19. Kesinleşen dava sonucunda tazminat verilmiş olması, mağdur statüsünün ortadan kalktığı gerekçesiyle kişi bakımından yetkisizlik nedeniyle kabul edilemezlik kararı verilmesini gerektirebilir. Bu nedenle açılan tazminat davasının kesinleşmesi durumunda Anayasa Mahkemesine bildirilmesi, Anayasa Mahkemesinin varacağı sonuçlar üzerinde etkili olacaktır (benzer yönde bkz. Özlem Dalkıran [GK], B. No: 2017/35203, 21/1/2021, § 59).

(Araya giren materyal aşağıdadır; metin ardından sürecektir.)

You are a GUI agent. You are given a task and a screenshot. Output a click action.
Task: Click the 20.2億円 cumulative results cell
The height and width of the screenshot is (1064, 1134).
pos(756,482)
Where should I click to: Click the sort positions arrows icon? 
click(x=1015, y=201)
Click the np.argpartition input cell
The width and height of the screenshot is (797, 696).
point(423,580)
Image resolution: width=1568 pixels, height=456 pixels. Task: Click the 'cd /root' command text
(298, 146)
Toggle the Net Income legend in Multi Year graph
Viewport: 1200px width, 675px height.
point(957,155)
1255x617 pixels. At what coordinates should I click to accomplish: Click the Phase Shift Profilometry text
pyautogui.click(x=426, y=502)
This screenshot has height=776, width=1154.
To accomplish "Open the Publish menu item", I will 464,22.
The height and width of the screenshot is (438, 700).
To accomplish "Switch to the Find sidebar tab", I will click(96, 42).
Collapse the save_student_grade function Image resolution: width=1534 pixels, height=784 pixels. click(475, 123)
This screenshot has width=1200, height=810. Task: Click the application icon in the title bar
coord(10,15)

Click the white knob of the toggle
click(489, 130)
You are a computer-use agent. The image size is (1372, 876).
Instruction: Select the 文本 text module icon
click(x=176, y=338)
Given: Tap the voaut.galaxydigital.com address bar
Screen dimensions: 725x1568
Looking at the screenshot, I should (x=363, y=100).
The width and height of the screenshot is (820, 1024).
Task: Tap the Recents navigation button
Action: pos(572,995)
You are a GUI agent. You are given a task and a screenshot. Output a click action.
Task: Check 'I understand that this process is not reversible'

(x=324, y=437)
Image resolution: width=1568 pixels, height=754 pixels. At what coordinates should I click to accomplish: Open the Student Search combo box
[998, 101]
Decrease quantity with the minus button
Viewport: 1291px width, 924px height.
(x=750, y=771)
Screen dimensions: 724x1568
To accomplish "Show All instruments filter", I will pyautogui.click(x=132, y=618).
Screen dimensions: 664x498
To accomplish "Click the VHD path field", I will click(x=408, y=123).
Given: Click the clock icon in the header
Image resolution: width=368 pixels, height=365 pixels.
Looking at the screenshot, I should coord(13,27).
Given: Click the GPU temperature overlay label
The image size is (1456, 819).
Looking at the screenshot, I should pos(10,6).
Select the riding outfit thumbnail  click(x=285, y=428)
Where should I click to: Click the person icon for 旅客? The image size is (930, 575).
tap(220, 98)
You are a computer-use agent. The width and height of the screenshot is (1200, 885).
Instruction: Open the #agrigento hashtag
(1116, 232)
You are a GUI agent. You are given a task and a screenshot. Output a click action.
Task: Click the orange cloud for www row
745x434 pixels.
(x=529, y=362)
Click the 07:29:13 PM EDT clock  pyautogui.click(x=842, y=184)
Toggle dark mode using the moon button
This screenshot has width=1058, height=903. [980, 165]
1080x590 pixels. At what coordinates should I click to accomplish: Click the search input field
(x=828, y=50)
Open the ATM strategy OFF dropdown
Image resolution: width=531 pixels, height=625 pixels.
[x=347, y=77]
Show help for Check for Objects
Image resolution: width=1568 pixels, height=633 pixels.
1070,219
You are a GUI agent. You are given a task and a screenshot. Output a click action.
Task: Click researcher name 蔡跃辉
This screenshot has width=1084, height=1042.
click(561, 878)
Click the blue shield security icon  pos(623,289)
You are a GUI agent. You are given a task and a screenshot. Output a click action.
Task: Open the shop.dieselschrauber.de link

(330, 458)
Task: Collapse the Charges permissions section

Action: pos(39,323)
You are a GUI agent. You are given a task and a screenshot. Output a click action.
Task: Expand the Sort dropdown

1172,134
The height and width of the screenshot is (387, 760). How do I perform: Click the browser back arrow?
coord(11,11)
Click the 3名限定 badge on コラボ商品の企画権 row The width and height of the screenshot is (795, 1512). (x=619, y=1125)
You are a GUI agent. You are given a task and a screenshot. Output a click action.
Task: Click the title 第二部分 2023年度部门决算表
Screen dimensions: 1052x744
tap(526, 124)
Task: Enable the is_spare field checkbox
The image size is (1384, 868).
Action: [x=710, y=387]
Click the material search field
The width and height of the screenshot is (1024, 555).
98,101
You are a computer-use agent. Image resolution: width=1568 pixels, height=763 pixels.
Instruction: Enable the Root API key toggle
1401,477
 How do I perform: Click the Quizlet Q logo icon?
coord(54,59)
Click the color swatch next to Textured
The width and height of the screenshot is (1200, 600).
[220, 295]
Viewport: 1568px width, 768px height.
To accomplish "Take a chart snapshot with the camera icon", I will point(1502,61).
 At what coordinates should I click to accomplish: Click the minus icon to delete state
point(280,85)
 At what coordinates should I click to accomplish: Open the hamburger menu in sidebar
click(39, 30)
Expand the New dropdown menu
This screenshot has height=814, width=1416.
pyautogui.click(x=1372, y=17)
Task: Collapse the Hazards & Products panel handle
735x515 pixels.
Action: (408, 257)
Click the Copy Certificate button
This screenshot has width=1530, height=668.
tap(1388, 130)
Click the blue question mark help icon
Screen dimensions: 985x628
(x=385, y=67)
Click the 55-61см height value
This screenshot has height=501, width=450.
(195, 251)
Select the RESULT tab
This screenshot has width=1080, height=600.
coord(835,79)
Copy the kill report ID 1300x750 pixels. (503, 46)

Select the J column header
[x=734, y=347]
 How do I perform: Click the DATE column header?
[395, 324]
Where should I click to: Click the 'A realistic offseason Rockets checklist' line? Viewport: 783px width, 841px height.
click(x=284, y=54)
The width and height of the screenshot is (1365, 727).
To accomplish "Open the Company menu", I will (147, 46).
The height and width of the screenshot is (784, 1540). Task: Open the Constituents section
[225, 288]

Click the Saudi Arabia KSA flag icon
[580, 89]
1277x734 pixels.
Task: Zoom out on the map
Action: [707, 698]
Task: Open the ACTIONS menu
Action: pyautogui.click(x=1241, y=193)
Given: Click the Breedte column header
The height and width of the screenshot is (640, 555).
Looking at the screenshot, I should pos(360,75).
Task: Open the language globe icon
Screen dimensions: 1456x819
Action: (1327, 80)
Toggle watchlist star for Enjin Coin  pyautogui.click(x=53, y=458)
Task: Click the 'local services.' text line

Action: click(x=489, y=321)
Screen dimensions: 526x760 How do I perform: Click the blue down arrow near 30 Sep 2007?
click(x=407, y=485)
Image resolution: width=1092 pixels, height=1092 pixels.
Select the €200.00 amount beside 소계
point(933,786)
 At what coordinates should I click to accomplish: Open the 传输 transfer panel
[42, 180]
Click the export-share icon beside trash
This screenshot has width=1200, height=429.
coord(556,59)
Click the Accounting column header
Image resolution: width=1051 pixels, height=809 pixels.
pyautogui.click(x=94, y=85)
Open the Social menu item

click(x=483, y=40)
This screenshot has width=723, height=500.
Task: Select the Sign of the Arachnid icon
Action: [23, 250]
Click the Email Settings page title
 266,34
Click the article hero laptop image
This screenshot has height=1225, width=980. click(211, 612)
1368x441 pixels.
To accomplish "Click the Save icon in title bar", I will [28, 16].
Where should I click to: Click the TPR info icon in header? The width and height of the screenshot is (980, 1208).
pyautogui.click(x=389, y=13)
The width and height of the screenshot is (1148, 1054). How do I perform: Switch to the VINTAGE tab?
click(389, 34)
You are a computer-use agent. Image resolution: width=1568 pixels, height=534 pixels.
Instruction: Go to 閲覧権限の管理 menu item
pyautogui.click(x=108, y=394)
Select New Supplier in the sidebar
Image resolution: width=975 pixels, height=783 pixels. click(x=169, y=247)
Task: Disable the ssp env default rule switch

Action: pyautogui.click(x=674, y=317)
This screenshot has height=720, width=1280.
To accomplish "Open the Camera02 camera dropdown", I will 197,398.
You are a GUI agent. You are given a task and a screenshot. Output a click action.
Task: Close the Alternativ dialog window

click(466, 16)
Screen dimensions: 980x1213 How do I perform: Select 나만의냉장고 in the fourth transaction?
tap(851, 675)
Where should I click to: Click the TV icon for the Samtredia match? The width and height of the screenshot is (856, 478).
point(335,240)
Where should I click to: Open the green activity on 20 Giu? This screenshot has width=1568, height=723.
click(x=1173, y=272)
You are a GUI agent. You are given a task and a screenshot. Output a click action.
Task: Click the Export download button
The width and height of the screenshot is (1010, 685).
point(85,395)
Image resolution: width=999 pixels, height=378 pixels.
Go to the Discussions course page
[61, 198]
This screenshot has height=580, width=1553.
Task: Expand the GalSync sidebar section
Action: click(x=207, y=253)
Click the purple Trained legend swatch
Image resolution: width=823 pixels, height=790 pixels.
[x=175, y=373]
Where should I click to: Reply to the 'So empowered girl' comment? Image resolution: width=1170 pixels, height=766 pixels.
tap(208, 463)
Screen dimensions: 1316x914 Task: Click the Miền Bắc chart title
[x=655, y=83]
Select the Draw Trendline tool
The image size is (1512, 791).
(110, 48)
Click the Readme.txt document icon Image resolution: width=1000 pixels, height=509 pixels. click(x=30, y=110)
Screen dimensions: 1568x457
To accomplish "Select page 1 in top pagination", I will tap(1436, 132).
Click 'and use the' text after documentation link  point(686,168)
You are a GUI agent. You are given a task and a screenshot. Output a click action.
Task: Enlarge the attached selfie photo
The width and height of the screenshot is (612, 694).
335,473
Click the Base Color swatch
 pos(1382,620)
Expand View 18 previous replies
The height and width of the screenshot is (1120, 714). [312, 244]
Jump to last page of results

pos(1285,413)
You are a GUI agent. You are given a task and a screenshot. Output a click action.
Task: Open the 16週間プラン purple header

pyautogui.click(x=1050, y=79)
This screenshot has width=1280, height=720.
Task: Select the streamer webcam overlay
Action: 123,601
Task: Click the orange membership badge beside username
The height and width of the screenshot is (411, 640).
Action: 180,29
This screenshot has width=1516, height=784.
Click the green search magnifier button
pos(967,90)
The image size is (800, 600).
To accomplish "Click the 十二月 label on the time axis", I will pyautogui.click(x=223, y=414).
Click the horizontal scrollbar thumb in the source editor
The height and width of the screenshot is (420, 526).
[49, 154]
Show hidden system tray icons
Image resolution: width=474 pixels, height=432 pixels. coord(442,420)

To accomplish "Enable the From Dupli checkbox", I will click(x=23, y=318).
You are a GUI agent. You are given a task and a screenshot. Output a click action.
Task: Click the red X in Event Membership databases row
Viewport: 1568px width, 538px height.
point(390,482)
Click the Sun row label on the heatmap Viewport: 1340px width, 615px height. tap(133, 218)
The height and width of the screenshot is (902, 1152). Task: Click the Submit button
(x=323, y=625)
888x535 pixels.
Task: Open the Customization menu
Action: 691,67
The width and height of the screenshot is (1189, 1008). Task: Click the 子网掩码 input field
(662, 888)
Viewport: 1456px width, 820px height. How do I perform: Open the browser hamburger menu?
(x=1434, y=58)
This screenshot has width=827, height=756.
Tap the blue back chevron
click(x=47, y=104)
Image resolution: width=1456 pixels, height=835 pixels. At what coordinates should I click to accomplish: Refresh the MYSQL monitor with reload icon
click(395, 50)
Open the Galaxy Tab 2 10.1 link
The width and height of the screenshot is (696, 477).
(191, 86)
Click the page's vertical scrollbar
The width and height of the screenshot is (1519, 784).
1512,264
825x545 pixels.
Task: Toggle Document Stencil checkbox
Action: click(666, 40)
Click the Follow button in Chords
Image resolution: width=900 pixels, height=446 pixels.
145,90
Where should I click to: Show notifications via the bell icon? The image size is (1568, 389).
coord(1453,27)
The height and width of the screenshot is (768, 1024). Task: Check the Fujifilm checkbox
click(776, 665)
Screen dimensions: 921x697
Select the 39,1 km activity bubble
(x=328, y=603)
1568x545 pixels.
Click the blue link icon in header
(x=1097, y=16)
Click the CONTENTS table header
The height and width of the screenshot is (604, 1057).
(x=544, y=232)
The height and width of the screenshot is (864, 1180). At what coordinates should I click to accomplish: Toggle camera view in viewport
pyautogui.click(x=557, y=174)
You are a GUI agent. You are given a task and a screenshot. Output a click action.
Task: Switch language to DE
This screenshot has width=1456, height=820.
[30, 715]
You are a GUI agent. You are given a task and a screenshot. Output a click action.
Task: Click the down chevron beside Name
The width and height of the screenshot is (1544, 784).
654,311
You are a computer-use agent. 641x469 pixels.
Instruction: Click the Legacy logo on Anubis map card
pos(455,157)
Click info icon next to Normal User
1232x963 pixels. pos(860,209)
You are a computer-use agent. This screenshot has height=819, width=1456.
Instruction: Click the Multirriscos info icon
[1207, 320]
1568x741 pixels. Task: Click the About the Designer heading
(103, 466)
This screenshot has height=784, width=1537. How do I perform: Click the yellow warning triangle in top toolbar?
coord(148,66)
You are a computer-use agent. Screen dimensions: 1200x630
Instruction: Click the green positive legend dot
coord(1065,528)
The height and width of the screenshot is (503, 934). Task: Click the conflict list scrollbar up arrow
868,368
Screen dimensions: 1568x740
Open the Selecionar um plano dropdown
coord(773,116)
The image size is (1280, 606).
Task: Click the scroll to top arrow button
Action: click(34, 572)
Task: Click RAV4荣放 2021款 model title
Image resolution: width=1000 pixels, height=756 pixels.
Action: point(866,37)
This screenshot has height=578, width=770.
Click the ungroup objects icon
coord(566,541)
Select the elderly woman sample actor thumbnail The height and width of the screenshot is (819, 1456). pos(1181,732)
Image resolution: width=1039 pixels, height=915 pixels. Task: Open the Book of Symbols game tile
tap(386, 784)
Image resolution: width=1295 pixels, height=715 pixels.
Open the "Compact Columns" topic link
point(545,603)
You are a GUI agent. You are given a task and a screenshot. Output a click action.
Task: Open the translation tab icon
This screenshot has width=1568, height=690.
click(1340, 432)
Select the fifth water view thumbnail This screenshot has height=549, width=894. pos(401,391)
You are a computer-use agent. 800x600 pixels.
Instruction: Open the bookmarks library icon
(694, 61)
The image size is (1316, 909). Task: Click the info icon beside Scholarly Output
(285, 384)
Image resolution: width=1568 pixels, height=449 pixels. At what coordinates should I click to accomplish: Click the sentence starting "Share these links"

20. Başvurucu, bireysel başvuru formunda başvuruyla ilgili koşullarda herhangi bir değişiklik meydana geldiğinde bunu Anayasa Mahkemesine bildireceğini beyan etmesine rağmen İçtüzük'ün 59. maddesinin (5) numaralı fıkrasında belirtilen yükümlülüklerine açıkça aykırı bir şekilde, yukarıda belirtilen olguya ilişkin olarak herhangi bir bildirimde bulunmamıştır.
21. Açıklanan gerekçelerle başvurucunun başvurunun değerlendirilmesi noktasında esaslı olan bir unsur hakkında bilgi vermediği, bu süreçte vuku bulan ve söz konusu değerlendirmeyi etkileyecek nitelikte yeni ve önemli gelişmelerle ilgili olarak Anayasa Mahkemesini bilgilendirmemek suretiyle başvuru hakkında doğru bir kanaat oluşturulmasını engellediği anlaşıldığından başvurunun başvuru hakkının kötüye kullanılması nedeniyle reddine karar verilmesi gerekir.
22. Başvurunun kapsamı dikkate alınarak 30/3/2011 tarihli ve 6216 sayılı Anayasa Mahkemesinin Kuruluşu ve Yargılama Usulleri Hakkında Kanun'un 51. maddesi ve İçtüzük’ün 83. maddesi uyarınca başvurucu aleyhine disiplin para cezasına hükmedilmesine gerek görülmemiştir.
III. HÜKÜM
Açıklanan gerekçelerle;
A. Başvurunun, başvuru hakkının kötüye kullanılması nedeniyle REDDİNE,
B. Yargılama giderlerinin başvurucu üzerinde BIRAKILMASINA 5/2/2025 tarihinde OYBİRLİĞİYLE karar verildi.